Where colonization is about domination and coercion, contextualization is about embracing one another and finding common ground. “Our job as ministers of the Gospel is to work wisely with people—to open our eyes to the realities of their lives,” shares Taliilee. “If we don’t speak each others’ languages [linguistic and cultural], we remain distant and foreign.” Her approach reflects Paul’s contextualization in Athens (Acts 17:16–34). Through careful, respectful observation of Athenian worship, he identified an opportunity to build a bridge to the Good News of God’s Kingdom.

Taliilee sees ateetee’s peacemaking and reconciliation as powerful images of the Gospel. Every ateetee event ends with the sacrifice of a lamb. Elders go between family members or clans and use the blood to wash the person who did wrong, restoring people to one another. This striking connection to Jesus as the sacrificial Lamb opens the door to share about the peace and reconciliation He came to bring and the ministry of peacemaking and reconciliation He gave to His followers (Matthew 5:9; 2 Corinthians 5:17–20).

Many Ethiopian Christians still oppose contextualization of the Gospel out of fear of syncretism. Taliilee recognizes the need for wise, precise approaches that are theologically faithful, but she’s not afraid to identify aspects of ateetee as shared beliefs that can narrow social and cultural gaps between people. “There’s always a risk of confusion and offense if we aren’t careful how we contextualize,” she notes. “We must remain spiritually sensitive and rely on the Holy Spirit to guide our understanding.”

When a community loses its identity through colonization, it implicates the ways people live in relationship with each other—how they communicate, dress, work, grieve and celebrate.

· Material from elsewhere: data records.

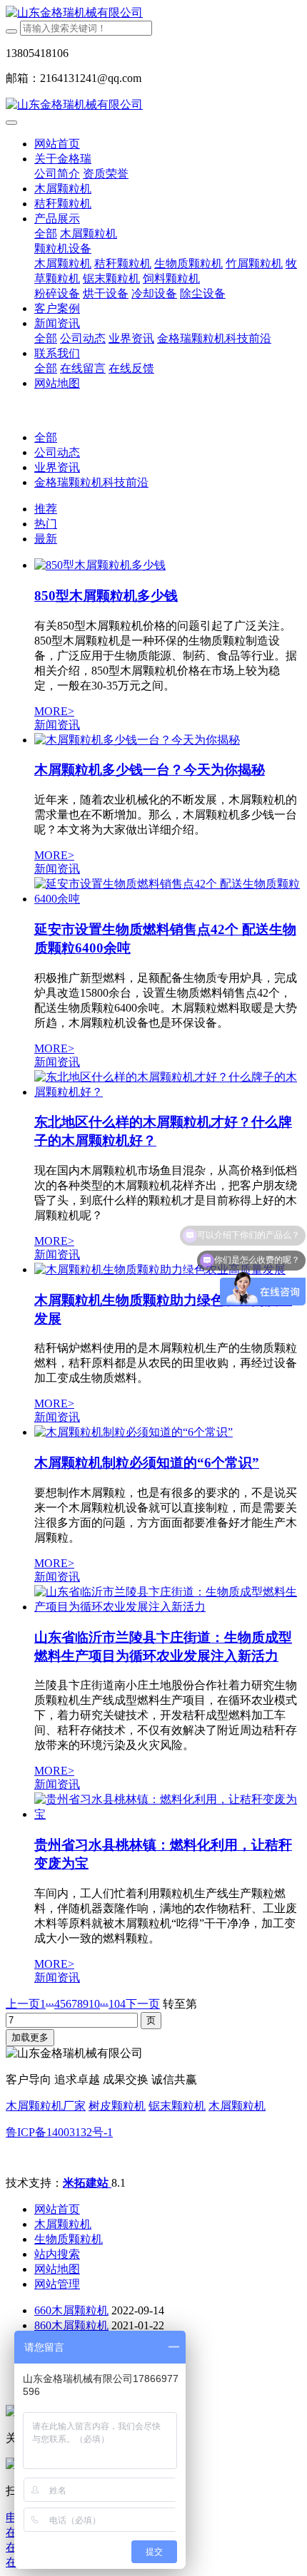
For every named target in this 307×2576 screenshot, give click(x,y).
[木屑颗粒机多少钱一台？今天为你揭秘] (137, 740)
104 (117, 2004)
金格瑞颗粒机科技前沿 (91, 482)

This loss keeps us from recognizing the reflection of God’s image in culturally distinct ways. “Arsi Oromos don’t think Christianity can be for them because it’s always been against them,” Taliilee relates. “We have to deconstruct the imported religious forms of Christianity so we can reconstruct the realities of life in the Kingdom of God.”

She finds hope in the Gospel’s power to redeem and restore unique expressions of identity. “It was the Gospel that made me appreciate my culture,” she shares. “As God helped me understand my identity, I began to see the beauty and dignity of the culture into which I was born.” As people encounter Jesus, the Gospel frees them to embrace their earthly, cultural identity and find true fulfillment in their identity as God’s beloved daughters and sons.

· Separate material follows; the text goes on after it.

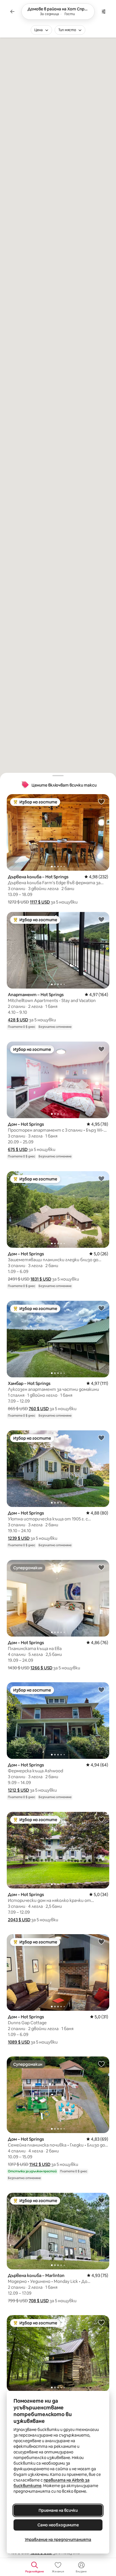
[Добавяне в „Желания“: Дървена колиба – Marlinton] (101, 2200)
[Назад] (12, 11)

Taliilee believes Arsi Christians can begin doing the work of ateetee—partnering with women and their communities to create dialogue leading to the peace and reconciliation Jesus offers. In this way, ateetee gains even more meaning by affirming women’s value—not only when they’re in a moment of crisis, but because of their God-given worth. “We can use aspects of ateetee to bring Gospel truth to so many issues of injustice in the world,” Taliilee says. “We have so many songs to sing.”

Her hope for Arsi Oromo women? “I dream of the day they sing their melodies in their own language—the songs they’ve been told for so long not to sing,” she answers. “I dream of girls going to the river to fetch water singing their own songs of the Gospel message that reflects their ultimate identity and value.”